** STUDY MATERIAL follows **
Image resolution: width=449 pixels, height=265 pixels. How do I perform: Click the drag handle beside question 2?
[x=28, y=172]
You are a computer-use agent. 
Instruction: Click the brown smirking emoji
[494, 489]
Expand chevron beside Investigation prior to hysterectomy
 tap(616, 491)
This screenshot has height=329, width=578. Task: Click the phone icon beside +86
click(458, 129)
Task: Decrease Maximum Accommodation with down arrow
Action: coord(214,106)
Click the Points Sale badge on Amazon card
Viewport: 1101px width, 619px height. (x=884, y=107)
** End of STUDY MATERIAL **
** STUDY MATERIAL follows **
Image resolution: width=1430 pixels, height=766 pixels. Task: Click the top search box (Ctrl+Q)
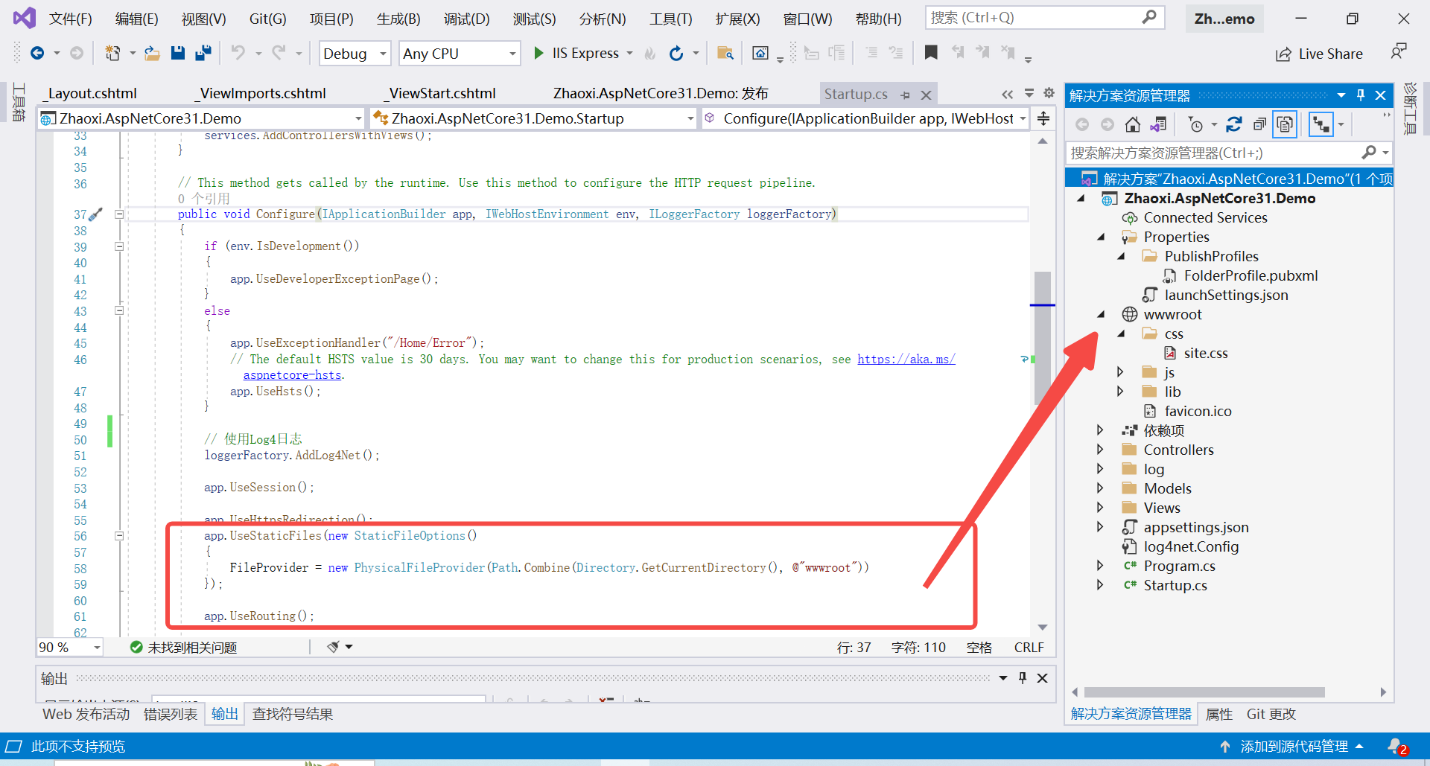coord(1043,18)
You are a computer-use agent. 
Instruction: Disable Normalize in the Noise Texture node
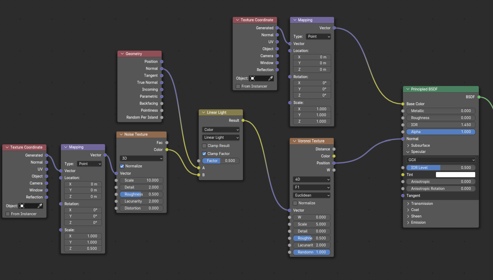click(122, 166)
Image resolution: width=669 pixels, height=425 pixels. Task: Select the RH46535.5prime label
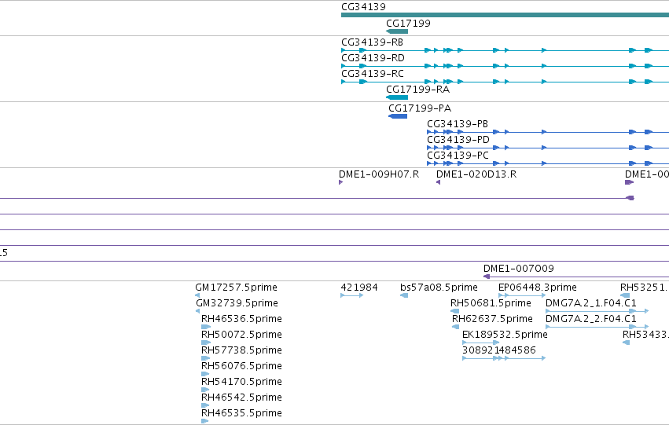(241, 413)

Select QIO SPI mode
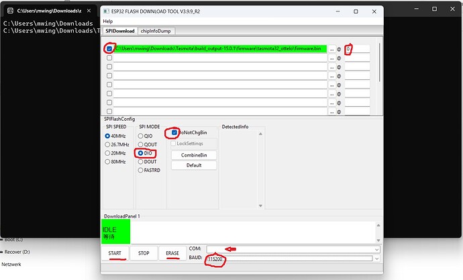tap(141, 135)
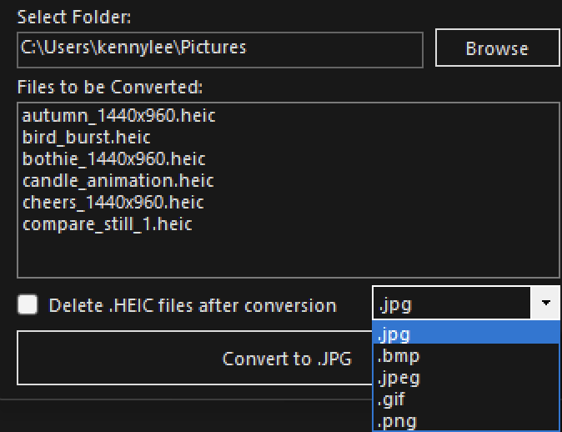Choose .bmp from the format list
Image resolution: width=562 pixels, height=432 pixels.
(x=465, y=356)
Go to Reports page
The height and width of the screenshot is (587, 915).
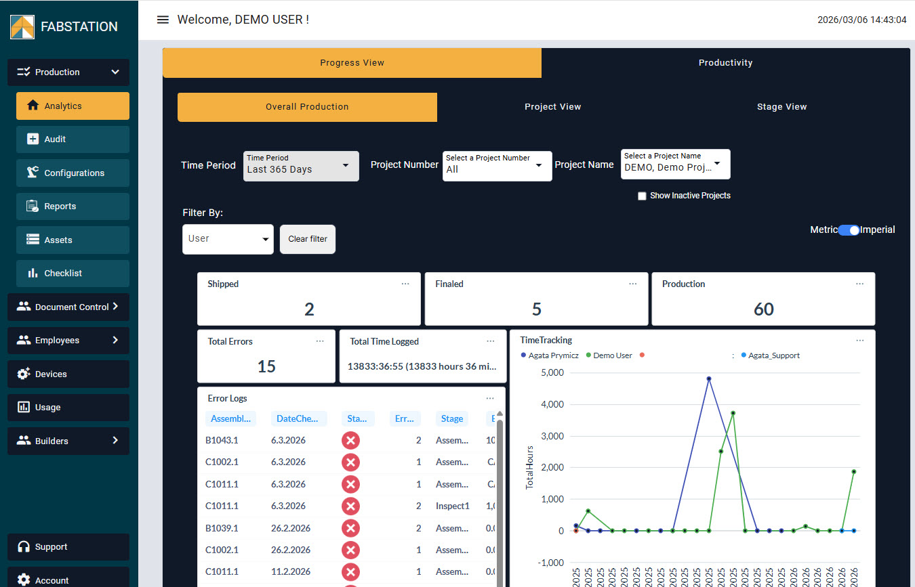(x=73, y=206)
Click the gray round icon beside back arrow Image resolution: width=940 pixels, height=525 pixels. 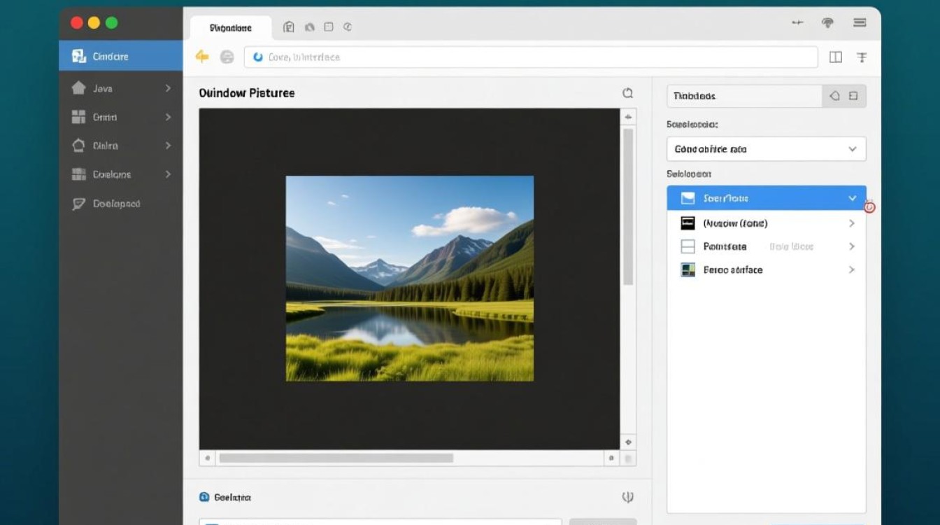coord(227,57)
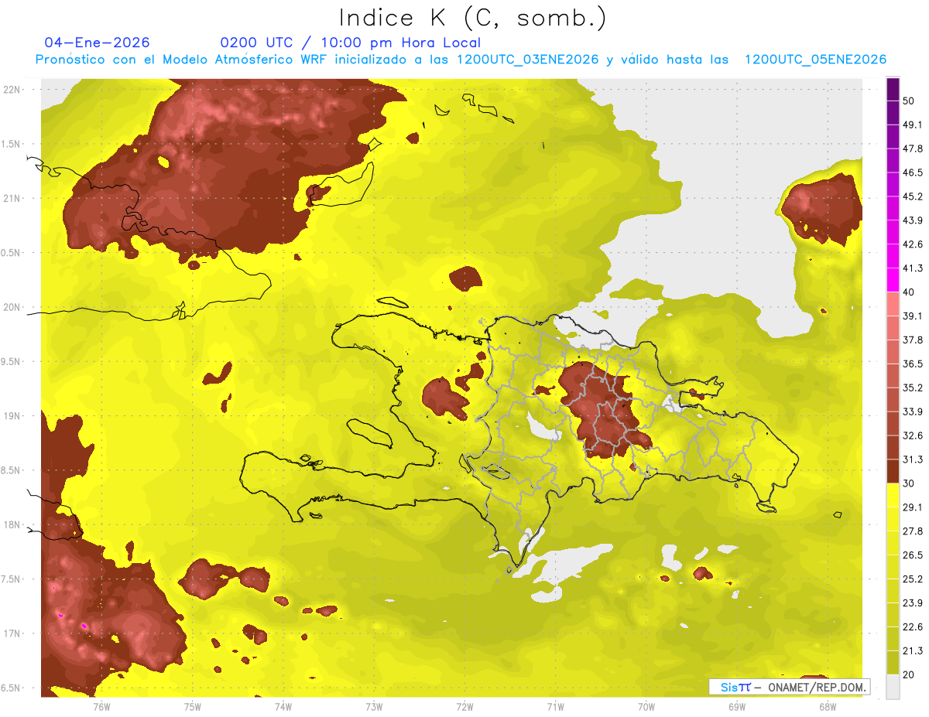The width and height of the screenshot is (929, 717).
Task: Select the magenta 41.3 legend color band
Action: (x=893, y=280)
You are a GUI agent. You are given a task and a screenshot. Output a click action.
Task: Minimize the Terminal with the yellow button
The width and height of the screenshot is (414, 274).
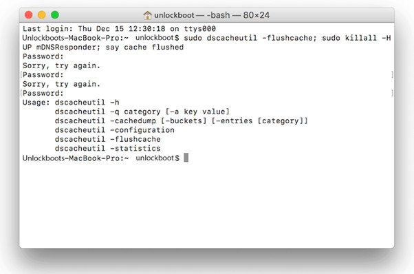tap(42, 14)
** End of STUDY MATERIAL **
** STUDY MATERIAL follows **
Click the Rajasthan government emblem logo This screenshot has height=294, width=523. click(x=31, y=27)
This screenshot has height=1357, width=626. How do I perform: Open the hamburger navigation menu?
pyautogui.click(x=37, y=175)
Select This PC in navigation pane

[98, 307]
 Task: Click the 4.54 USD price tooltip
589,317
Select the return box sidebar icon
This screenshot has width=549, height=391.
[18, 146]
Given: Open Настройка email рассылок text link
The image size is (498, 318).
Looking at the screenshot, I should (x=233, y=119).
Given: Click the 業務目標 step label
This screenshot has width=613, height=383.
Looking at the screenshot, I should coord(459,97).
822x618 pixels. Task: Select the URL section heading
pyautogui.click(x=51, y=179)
** End of STUDY MATERIAL **
WORK REQUEST
Look above for the line holding "Click the Rajasthan". Print it and every line after it, exactly, through the line holding "Given: Open Настройка".

REPLY
Click the Rajasthan government emblem logo This screenshot has height=294, width=523. click(x=31, y=27)
This screenshot has height=1357, width=626. How do I perform: Open the hamburger navigation menu?
pyautogui.click(x=37, y=175)
Select This PC in navigation pane

[98, 307]
 Task: Click the 4.54 USD price tooltip
589,317
Select the return box sidebar icon
This screenshot has width=549, height=391.
[18, 146]
Given: Open Настройка email рассылок text link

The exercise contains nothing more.